Canoris, em Mortos sem sepultura (Jean-Paul Sartre).
Na tarde deste domingo nublado de outono, me detenho e penso, enquanto preparo o café, como foi bom ter trabalhado os conceitos de sociologia antes da vigência dessa pasmaceira toda, que paralisa e destroça moralmente o país.
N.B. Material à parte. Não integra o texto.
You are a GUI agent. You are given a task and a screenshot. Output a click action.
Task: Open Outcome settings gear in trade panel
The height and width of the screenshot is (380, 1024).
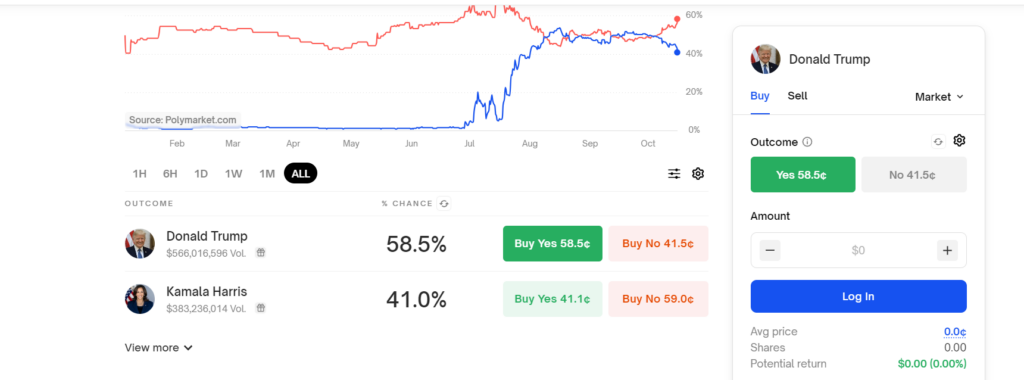point(959,140)
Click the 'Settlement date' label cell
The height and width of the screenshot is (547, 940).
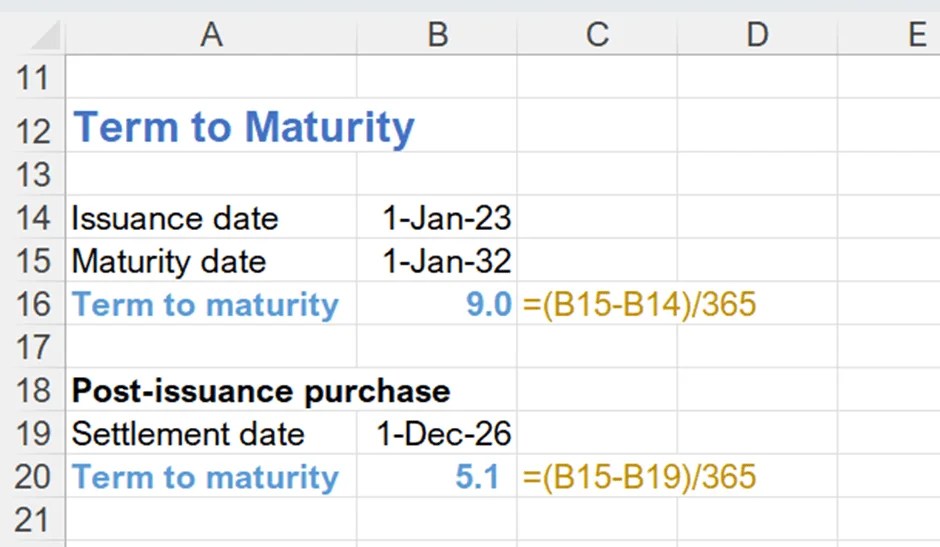pyautogui.click(x=188, y=434)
Não suportaria estudar Milton Santos, Celso Furtado ou Sérgio Buarque de Holanda com meus alunos, conhecendo a vil opressão intelectual que predomina, sem caminhos viáveis para escapar das profundezas desse precipício abismal que nos bordeja.
Se existia uma justificada alegria em estudá-los antes, era porque podíamos ir e vir nas ideias, acreditando que de algum modo um outro mundo era possível.
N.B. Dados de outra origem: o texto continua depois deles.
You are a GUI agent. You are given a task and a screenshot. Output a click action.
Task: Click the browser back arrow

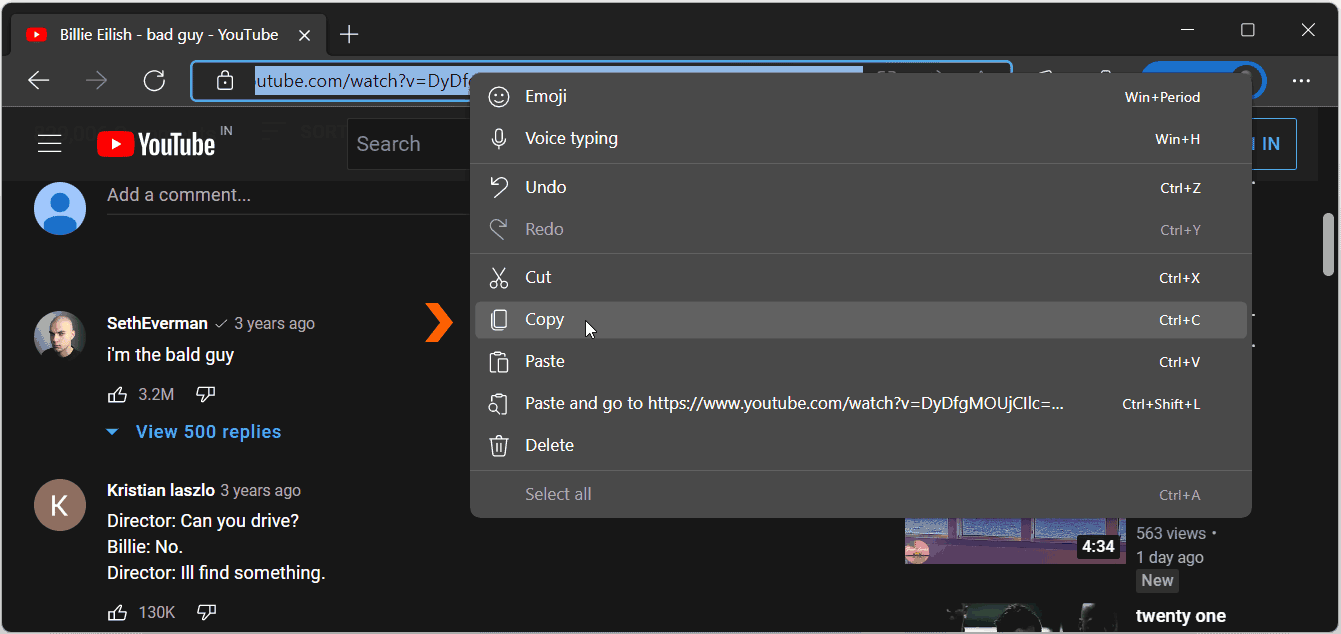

Os negacionistas hipócritas que tomaram o poder se assemelham em perversidade aos colaboradores da peça Mortos sem sepultura, de Jean-Paul Sartre. Agora que tomaram o proscênio agora circulam como heróis. São em grande parte uns canalhas, servem ao ocupante estrangeiro, e no caso presente, são articulados com o grande capital, que está aí para financiar a confusão civilizatória.
Os Clochets, Landrieus e Pellerins circulam em meio a banqueiros, magnatas, empresários, milicianos, que recebem e pagam para destruir projetos autóctones, para desinformar, para desestabilizar. Recuperam a autoridade do capitão do mato, e o que é pior, com uma função social devidamente reconhecida. Uma vez subordinados no infindável desejo por dinheiro e poder, as Lucies, os Canoris, os Henris perdemos paulatinamente qualquer constrangimento para abandonar os valiosos segredos históricos de nossa resistência, para naturalizarmos a miserabilidade de uma nação de joelhos.
A doutrina da especulação destroça o conhecimento e remunera os tolos de vida breve: os zumbis que sobrevivem ganhando hoje um punhado de dólares a mais, cumprindo tarefas anunciadas como empreendedorismo, amanhã estarão abandonados à beira da estrada, sem uma lembrança honrosa a preservar.
Quanto mais avançamos para o futuro, mais vemos o quanto nos distanciamos das distopias românticas de Wells ou Verne, para enveredar na lúgubre pedagogia bancária das corporações, de onde não há imaginação, nem tampouco regresso.